- [ПЕРЕЧЕНЬ ЗАДАНИЙ]
1. Чьи системы ПВО, согласно интервью об армии, не были защищены от российских средств радиоэлектронной борьбы?
2. Определите, соответствуют ли интервью об армии следующие утверждения, и подтвердите каждый ответ точной цитатой: (a) армию строили четыре года; (b) кольца укреплений вокруг Тбилиси возводились с самого начала; (c) все части проявили себя в боях плохо.
3. Продолжите интервью об армии, начав сразу после его последнего предложения.

- [ФРАГМЕНТ ИНТЕРВЬЮ]

========

ВФ: Вы четыре года строили армию. Что показала эта война?

КБ: Она показала следующее. Первое: если бы мы не строили армию, ее смяли бы в течение нескольких часов. А так мы смогли оказать какое-то сопротивление. И этих нескольких дней было достаточно, чтобы мировые державы вздрогнули, встрепенулись и начали давить на Россию. Если бы мы продержались только несколько часов, то они дошли бы до Тбилиси, и вопрос был бы закрыт.

Второе, чего не делали и что потом стали делать, – это кольца укреплений вокруг Тбилиси, потому что иначе противник мог бы просто прогуляться в столицу.

Третье. Я беседовал и с президентом, и с нашим министром обороны о том, что нам нужно еще больше народу посылать в Афганистан и Ирак. Как бы вы ни тренировали армию, в боевых условиях возникает совершенно другая категория солдат. Для них пуля – не абстракция, а то, что может в тебя вонзиться. И не в фильме, а в реальности.

Были ошибки допущены в системах ПВО – украинских, которые, по всей видимости, не были защищены от российских средств радиоэлектронной борьбы, и Россия смогла их подавить. Может, это была с самого начала какая-то совместная работа россиян и их украинских агентов.

Плюс нужна была тренировка, тренировка, тренировка, конечно.

Некоторые части повели себя очень хорошо, хорошо воевали. Но если у вас нет армии, которая участвует в реальных боях, у вас люди в chain of command назначаются исходя из того, насколько хорошо они себя ведут в мирное время. Что может не иметь отношения к тому, как они поведут себя во время войны.

========

- [Строки из набора данных для указания на объекты]
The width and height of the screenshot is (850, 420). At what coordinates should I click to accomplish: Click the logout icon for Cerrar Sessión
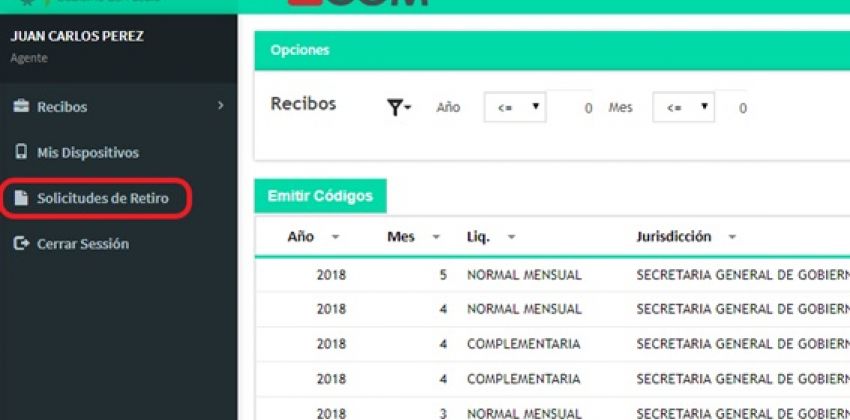tap(21, 244)
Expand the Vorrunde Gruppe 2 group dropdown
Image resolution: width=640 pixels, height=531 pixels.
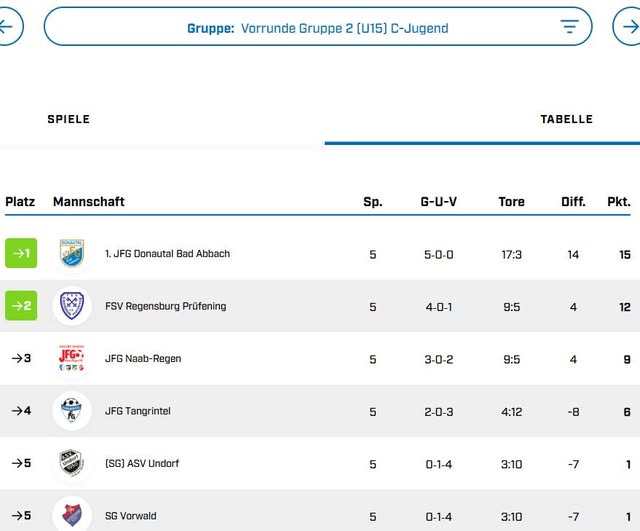(318, 28)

========

- [ОТВЕТЫ ПО ЗАДАНИЯМ]
1. Украинские.

2.
(a) Да: «Вы четыре года строили армию».
(b) Нет: «Второе, чего не делали и что потом стали делать, – это кольца укреплений вокруг Тбилиси».
(c) Нет: «Некоторые части повели себя очень хорошо, хорошо воевали».

3.
ВФ: Вы вообще опасались, что Тбилиси будет захвачен?

КБ: Нет, поэтому я спокойно и ездил к себе домой. Потому что уже сдержали и потому что есть тяжелый опыт входа в Грозный.

ВФ: А у вас все было готово к уличным боям?

КБ: У чеченцев же ничего не было готово…

ВФ: Ну как – они три года тренировались. В конце 1994-го показали, что тренировались не зря…

КБ: Что там – тренировались. Регулярные российские войска не могут воевать в городе. Ну как? Идешь танками, танк застревает – и все, обливают бензином и сжигают.

ВФ: То есть Грузия была готова биться за каждый дом?

КБ: В Чечне же не только армия оказывала сопротивление. Дети гранатами закидывали… Город можно брать мгновенно, когда все деморализовано. А если уже пять дней идет война…

ВФ: План Саркози – это, по сути, минские договоренности – если сравнивать Грузию и Украину. По сути – признание поражения в войне.

КБ: Нет, там же было написано, что стороны отходят на позиции, которые до этого занимали. И с точки зрения буквальной это означало, что Россия уходит через Рокский тоннель, а мы уходим с территории Южной Осетии. Но Россия это интерпретировала по-другому, и тут было не за нас общественное мнение из-за идеи, которую Тальявини потом оформила в своем докладе, что Грузия тоже виновата. Мол, если бы Грузия вела себя мирно, говорила нежные слова, ласково улыбалась, то никакого вторжения не случилось бы… Это вопрос, который многие задают себе и еще будут задавать: почему мы тогда не поняли, что Россия – агрессор. Это же легенда про reckless Georgians, которые раздразнили доброго Путина, и он просто махнул рукой, а лапа тяжелая, и заодно прихватил случайно территорию. Сейчас же понятно, что «доброго Путина» не существует. Кто его в Крыму раздразнил-то? Янукович? Идея «Янукович раздразнил Путина, оскорбляя его» лишена содержания.

ВФ: Помните, я вам рассказывал историю про встречу Януковича и Путина 9 ноября, на которой якобы Путин пригрозил, что в случае подписания ассоциации захватит пол-Украины.

КБ: Янукович же отказался подписывать. Не оскорблял, ничего такого не было. Если мы исходим из этого, то надо подождать, пока Путин нападет на Швейцарию?

ВФ: Прибалтики будет достаточно.

КБ: Нет, Прибалтика в НАТО, на них есть первородный грех уже. На Финляндию тогда, она не член НАТО.

ВФ: Но уже подумывает присоединиться.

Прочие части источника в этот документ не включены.